We greatly enjoyed our tour, particularly thanks to a very kind guide. Sister Yoanna spoke slowly and clearly for us, knowing that we’re fairly new at speaking Russian. She beamed sincerity, devotion and love for humanity. Naturally we all stayed on our best behavior for her. This paid off halfway through the tour, when she got special permission for us to enter the workshops. I particularly enjoyed the mosaic workshop for its display of craftsmanship and for the detailed demonstration of how they assemble the stones on palates first and then transfer them to a vertical surface. And I was very touched by the icon workshop. The nuns paint the icons in a tower turret, apart from everybody else. If they come to work in a bad mood, they don’t paint anything, but rather go down to the chapel and pray for forgiveness. Once their hearts are at peace they return, intending to convey that peace in the icons they paint. I’m still thinking with considerable appreciation about our time in the turret.
So, I think Malcolm is satisfied that he’s got an interesting tour to offer his clients. And, I’m confident that Alla and I will include the convent in any future tours we give to friends and family who come to visit us here. He found something pretty special.

Saturday, March 3, 2012

How big is "big?"

We went online to figure out if there were any events coming up in Vilnius since we wanted an excuse to return. We found an event called Kaziukus Fair, a 400-year-old market weekend. We were able to figure out that it's largely a craft fair, but we learned little more. This gave Alla all the reason she needed to choose this weekend for our trip, though I had a hard time imagining that the craft market could be any more impressive than the ones we have two or three times a summer in Minsk. I didn't hold high hopes for the fair, but figured that this would be as good a time as any to see some of the architectural sites we failed to see last time. Besides, I wanted to buy more peanut butter.

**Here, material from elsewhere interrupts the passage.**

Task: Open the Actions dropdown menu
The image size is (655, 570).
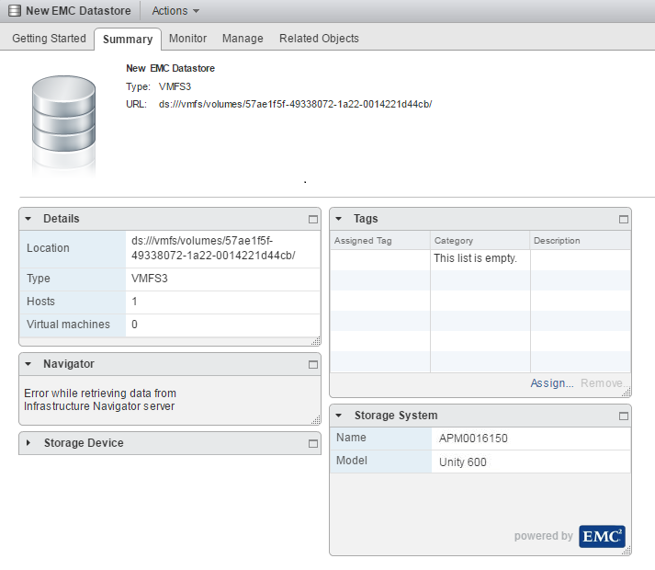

When we arrived at our hotel we discovered that the crafts fair stretched as far as we could see in either direction on the street in front of our door. Somewhat excited, we went out to see what the vendors had to offer. Indeed we found lots of handcrafts, and of course we bought three of the festive flower sticks everybody seems to want during Kaziukus Fair. We also ate a lot. Especially I ate a lot, because I came a little under-dressed and eating helped me stay warm. I started with a pig's knee on sauerkraut, washed down with acorn "coffee." I kept coming back for more of that acorn stuff. It's really good. Later I bought a huge plate of stew. The meat tasted like lamb, but I suspect it was pork. It came in a delicious sauce with LOTS of some sort of legume; beans I guess.

We also consumed a certain amount of sample foods from various vendors and a big slice of a flaky filo-type pastry around an amazing volume of poppy seed filling. While this all-day feast killed our desire to eat dinner at a fancy restaurant, it didn't quite warm me up. Alla took me in hand then, and we bought a nice warm Lithuanian-style wool sweater. You may remember that Alla had to buy herself a sweater last time. The Lithuanian wool merchants are probably happy that we like their capital. Come to think of it, they must like our capital too. (This only makes sense if you know English well. In case Google Translate can't make the joke work, the first time I meant столица and the second time I meant капитал.)

Anyway, the street-long fair we saw from our hotel included as much as half of the entire market, assuming that we have in fact even noticed it all. The line of booths curves around into old town and spills out onto quite a few other streets. When I imagined "Big," I had no idea just how big I should think. I should have tried to imagine "Enormous." In any event, it's possible that tomorrow we will get beyond the market fair. Well, we will certainly get to a supermarket. Whether I finally get to the top of castle hill is, however, in serious doubt.